== READING PASSAGE
The British/Irish pair of Golding & Hutchinson on the ‘clean-machine’ Ecover have certainly not had their last word in the battle of the Open 60 monohulls as they have shot back up to second place 80 miles behind leading red boat Sill Plein Fruit (Jourdain/Le Cleac’h). They have covered the greatest distance in the last 24 hours, 294 miles, and are speeding along at 16 knots to the West of the rhumb line into the Doldrums. Third placed Casto-Darty-BUT skippers Moloney & Turner are right on Ecover’s tail, and both teams actually saw the nav-lights of their rival cross their path last night, no doubt they may be right this moment racing in sight of each other – incredible after 3,000 miles of ocean have passed under their bows!

Marcus Hutchinson on Ecover sent a message to the Paris Race HQ over night to describe their situation: “Not a bad day for us in all. The fleet is on an East-West line heading into the Doldrums and we are furthest to the West as is Sill. I’m sure the others are envious of our position now! Sill & Casto-Darty-But have gybed several times, and around 2200hrs GMT we crossed the nav-lights of Casto to windward of us. I think they were more surprised than us and they gybed soon after. We’ve left them behind for now, we can see them on the radar 5 miles in our wake.”

Sill’s skipper Jourdain yesterday admitted to being a little nervous of Ecover, even repositioning themselves more to the West to cover the British boat even though it was then in 5th place and 150 miles behind. Mark Turner on Casto-Darty-But thinks this covering move by Sill may have been more than just that, with the Doldrums & their fickle winds looming large on the horizon. Everyone knows that west is best if they hope to cross this ‘black void’ without suffering too greatly.
====
== SOURCE EXCERPT
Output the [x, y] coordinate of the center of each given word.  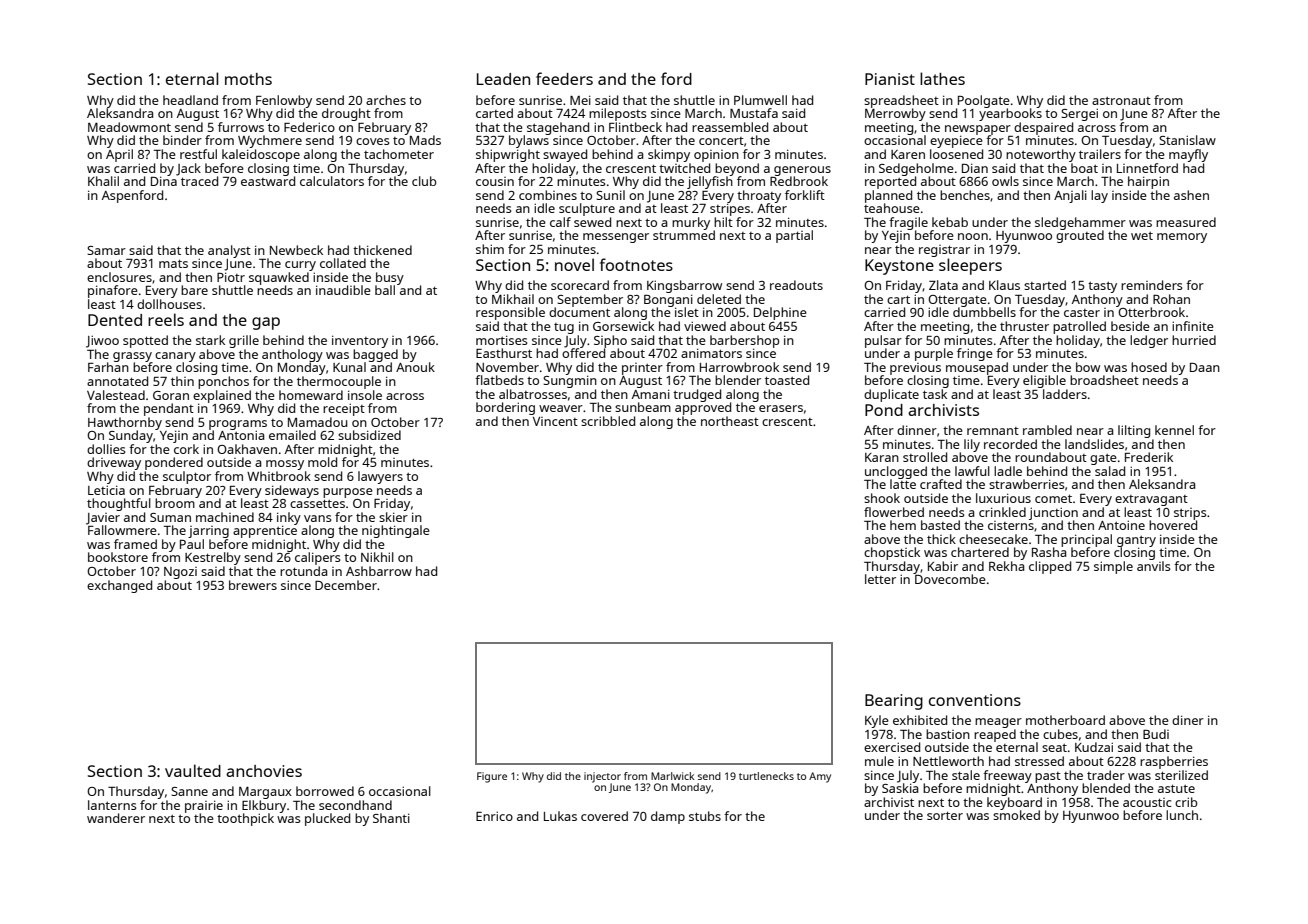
====
• [WHAT YOU WILL DO]:
a – According to the sailing race report, how many miles did Ecover cover in the last 24 hours?
b – Write the next part of the sailing race report, picking up after its final sentence.
The material can be left aside.

• [ANSWERS FOR THE TASKS]:
a – 294 miles.

b –
Whatever the explanation, this could be the first time for several days where the lead of the Open 60 monohull fleet could be in jeopardy, as Sill gets stuck into the meteorological glue pot before the Equator.

Bilou (Jourdain) seemed calm but concentrated: “We’re right in the Doldrums now, but thankfully there is wind between the squalls, which is quite unusual, but I’m not complaining! We should be out of this in 135 miles, and we are sighing in relief that the boat speed has not dropped so badly, as the guys behind are on a roll!” Last word goes to Ecover here and hopefully on the water too: “Sill is still a long way in front but as long as no-one’s crossed the finish line there’s still all to play for out here.” Multihulls

Belgacom (Nélias/Desjoyeaux) have just reported in that they have broken their mast track. As the seas and winds build for the leading multihulls pushing hard upwind on route to the Ascensions, so does the tension. The first trimaran should reach the islands at the end of today, and Kingfisher-Foncia (Gautier/MacArthur) and Groupama (Cammas/S. Ravussin) are locked together in a match-racing battle. The Gautier & MacArthur hold the thinnest advantage of 11 miles, but more importantly they are to windward and thus in control of their rivals. Both are back on the rum line and now approx. 200 miles to the NW of the island. Their speeds in the strong winds and big seas are still remarkable – 16 knots average in the last 6 hours.

“We’ve got one reef in the main sail and staysail, the wind is pretty strong” yelled Swiss co-skipper Steve Ravussin on Groupama. “We’re soaked through and the boat pounds through the sea – not a lot of fun for us! We’ve launched a full scale attack, and are only getting one hour’s sleep when not on watch to be ready to make the slightest manouevre on deck.”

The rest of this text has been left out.